In February, one of our blogs noted lawsuits being filed by laws students seeking damages due to law schools misrepresenting employment and salary data.  This included suits against New York Law School and Thomas M. Cooley Law School .  The claims raised by the suits appeared to be an uphill climb due to a few factors.  First, the critical thinking and analysis required of a potential attorney.  Second, the unforeseen effects of the economic decline in 2008.  At least two courts have expressed some agreement with those conclusions.

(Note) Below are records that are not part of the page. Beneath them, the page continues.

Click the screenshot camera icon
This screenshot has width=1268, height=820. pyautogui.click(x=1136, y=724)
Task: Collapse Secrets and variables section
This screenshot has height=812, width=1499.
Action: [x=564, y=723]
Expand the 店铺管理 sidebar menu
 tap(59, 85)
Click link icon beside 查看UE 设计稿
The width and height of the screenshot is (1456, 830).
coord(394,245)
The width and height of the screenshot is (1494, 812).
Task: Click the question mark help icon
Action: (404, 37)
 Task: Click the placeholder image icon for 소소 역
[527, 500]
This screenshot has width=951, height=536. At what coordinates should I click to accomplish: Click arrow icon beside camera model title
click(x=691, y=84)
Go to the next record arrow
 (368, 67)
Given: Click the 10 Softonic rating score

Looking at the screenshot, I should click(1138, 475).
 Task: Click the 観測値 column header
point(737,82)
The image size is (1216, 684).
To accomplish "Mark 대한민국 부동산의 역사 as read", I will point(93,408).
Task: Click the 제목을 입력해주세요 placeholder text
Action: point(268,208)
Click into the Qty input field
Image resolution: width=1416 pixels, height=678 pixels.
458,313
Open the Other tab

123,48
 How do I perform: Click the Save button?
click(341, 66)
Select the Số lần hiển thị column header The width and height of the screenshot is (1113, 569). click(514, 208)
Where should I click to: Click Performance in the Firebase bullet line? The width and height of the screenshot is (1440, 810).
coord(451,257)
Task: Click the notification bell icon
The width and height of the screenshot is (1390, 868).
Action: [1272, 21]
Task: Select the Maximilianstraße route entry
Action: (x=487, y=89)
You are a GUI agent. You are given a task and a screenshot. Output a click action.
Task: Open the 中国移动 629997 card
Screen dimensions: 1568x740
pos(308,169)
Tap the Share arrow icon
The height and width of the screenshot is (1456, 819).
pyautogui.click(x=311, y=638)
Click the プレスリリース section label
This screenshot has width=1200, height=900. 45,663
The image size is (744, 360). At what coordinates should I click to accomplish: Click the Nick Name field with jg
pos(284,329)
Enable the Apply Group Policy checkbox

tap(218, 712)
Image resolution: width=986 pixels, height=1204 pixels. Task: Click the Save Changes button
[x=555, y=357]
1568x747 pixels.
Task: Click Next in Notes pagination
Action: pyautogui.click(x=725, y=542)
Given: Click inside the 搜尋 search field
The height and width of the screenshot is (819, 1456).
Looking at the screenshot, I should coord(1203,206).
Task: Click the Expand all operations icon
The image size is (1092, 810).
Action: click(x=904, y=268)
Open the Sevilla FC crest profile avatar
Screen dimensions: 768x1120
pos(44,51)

In the action against New York Law School, Judge Melvin L. Schweitzer of the Supreme Court of the State of New York – New York County dismissed the students’ case.  In doing so, the court wrote, in part, as follows: 

Plaintiffs could not have reasonably relied on NYLS’s alleged misrepresentations, as alleged in their fraud and negligent misrepresentation claims, because they had ample information from additional sources and thus the opportunity to discover the then-existing employment prospects at each stage of their legal education through the exercise of reasonable due diligence.

Plaintiffs’ theory of damages, that is, an award of the difference between what they paid for their law degree and an amount representing its ostensibly lesser intrinsic worth because the degree has not suffered as an entrance ticket for the type of jobs plaintiffs hoped to obtain, is entirely too speculative and remote to be quantified as a remedy under the law.  This is especially true here since there has been a supervening event, the 2008 Great Recession and its aftermath, which has reached havoc throughout the legal job market and upset the plans of most recent law graduates wherever they attended law school. 

In the Thomas M. Cooley Law School action, Judge Gordon J. Quist of the United States District Court for the Western District of Michigan dismissed the students’ case.  In doing so, the court concluded as follows:

The bottom line is that the statistics provided by Cooley and other law schools in a format required by the ABA were so vague and incomplete as to be meaningless and could not reasonably be relied upon. But, as put in the phrase we lawyers learn early in law school–caveat emptor.

There does not appear to have been an appeal of either ruling.   Apparently, the concept of personal responsibility is still alive and well.  Well, for lawyers and law students at the least.